On trusted devices, this can cut down on unnecessary sign-in prompts but can become a risk when used on personal or shared devices. To secure access and mitigate this risk, persistent browser sessions can be controlled via Conditional Access policies, ensuring that persistent tokens are only used in the right situations. Configuring through Conditional Access will override the setting in the Company Branding page. As this configuration requires Conditional Access, an Azure AD Premium P1 subscription is required.
To prevent persistent browser sessions on personal devices, create a new Conditional Access policy, targeting the users and devices you want to block. For example, the policy detailed in Table 1 prevents persistent sessions on uncompliant devices for all users:
You can also create the reverse of this policy to ensure all browser sessions on compliant devices use persistent sessions.

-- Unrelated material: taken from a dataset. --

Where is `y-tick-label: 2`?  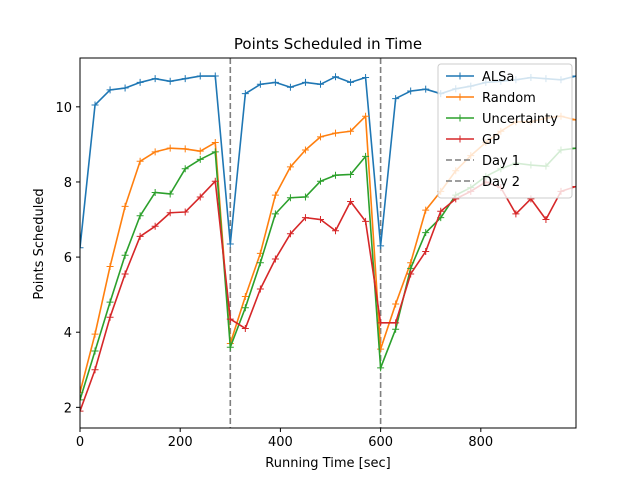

MDCA session controls provide the granularity that some organizations definitely need for secure access. The features detailed in this article are available for any tenant with Azure AD Premium licensing and offer a more generic set of controls for tenants where MDCA licensing is not available. Before committing to purchase the enhanced licensing, it’s worth considering if the features here will satisfy your requirements.